要問數年前的事情,應該如何開口呢?無論想怎麼旁敲側擊,都會顯得是有意為之啊。況且那封致命的書信,恐怕早已不在世間了。
至少,數年來不斷翻閱著政秀留下來的書卷,卻從來未見任何蛛絲馬跡呀。
「大哥啊……」
「嗯?何事?」
「近日閒來無事,翻動了父親遺下的書籍,卻發現許多卷宗有了遺失的部分。未知……」
「父親的書卷?」久秀顯然沒料到弟弟的話題會有如此的跨度,「從那古野城搬出來的時候,大多數都運回城中,還有少量的部分,則是存在寺中。」
「寺中?」
「是啊,甚左當時尚未元服,所以沒有參與到葬禮的籌備當中。」
汎秀點點頭,向兄長笑了笑:「那麼,日後再到寺里去尋找吧。」
說完,給自己倒上了酒水,一飲而盡。
心念飛到別處,就開始神思不屬。
反而是久秀,像是被這番話引起了情緒。
「說起來,父親留下的書卷,我所讀過的,大概不及甚左的一半吧。
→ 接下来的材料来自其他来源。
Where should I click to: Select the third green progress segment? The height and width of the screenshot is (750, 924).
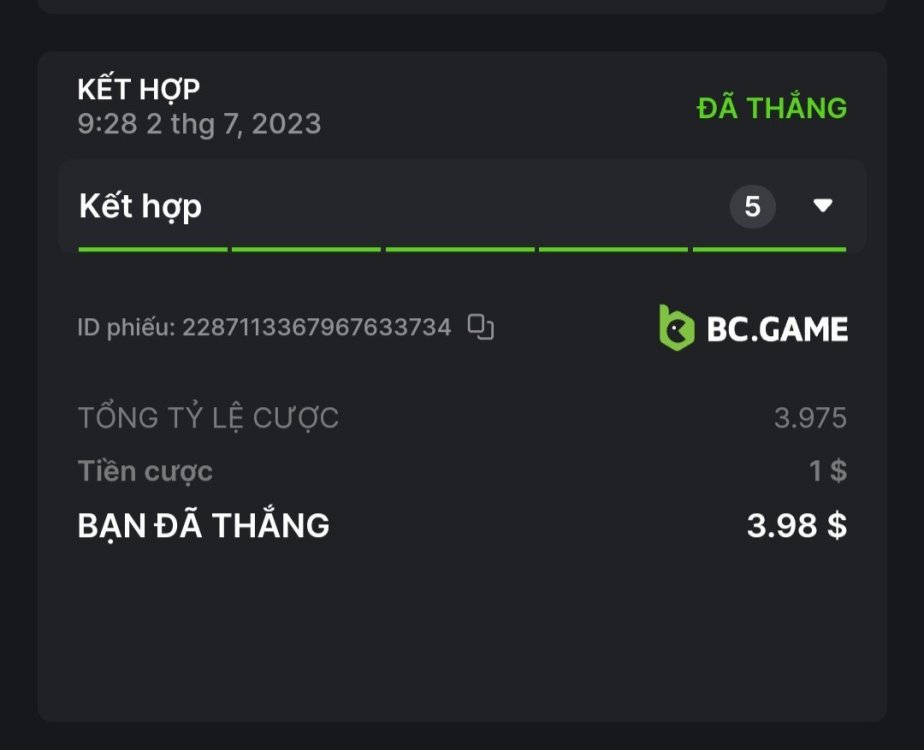pyautogui.click(x=460, y=249)
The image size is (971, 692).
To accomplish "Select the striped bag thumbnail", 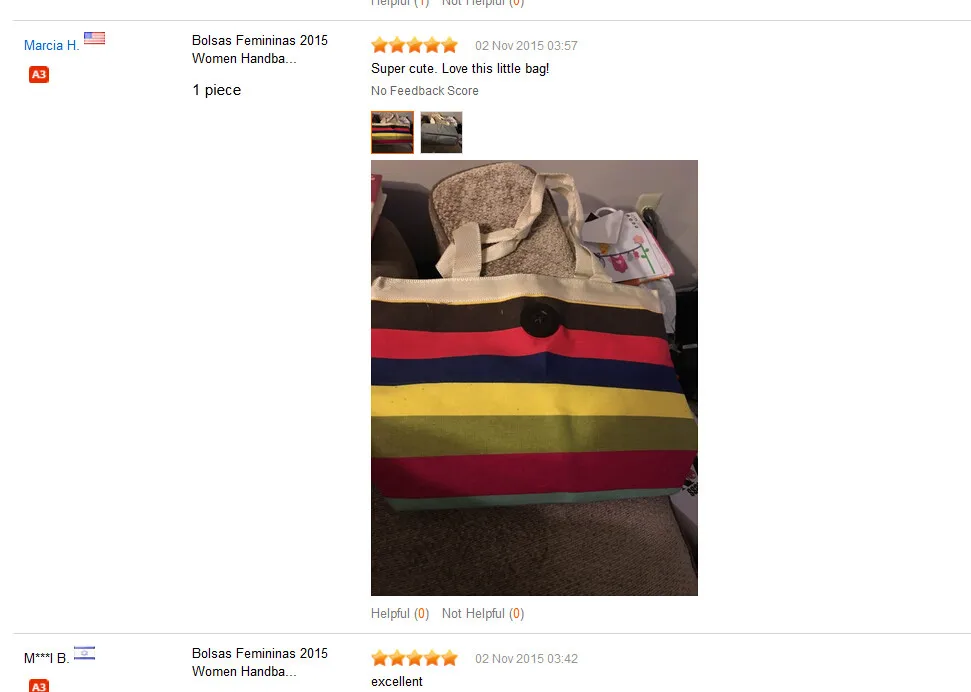I will pyautogui.click(x=393, y=132).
」
「這……治理領內畢竟是繁重的工作。」
「與其找尋其他的藉口,不如說我久秀,原本就沒有繼承父親的氣量呢……」
汎秀不知如何回答。
「猶記得當年,父親往生的那一晚,我和孫右衛門,只想著如何去逃脫殿下的怒火,卻根本不記得父親的遺願……」
「大哥……」
「甚左,聽我說完!」久秀反常地高聲打斷了弟弟的話,「主公肯將沖村四十町的土地予你代管,足見信任有加。而我早已過了而立,卻尚無子息,與其被主公以此為由削去,不如……」
話未出口,卻聽見一聲悶響。
久秀栽倒在茶几上,居然醉了。
汎秀只能苦笑,叫來下人扶兄長進臥室。
似乎,又多一件足以憂慮的事情啊。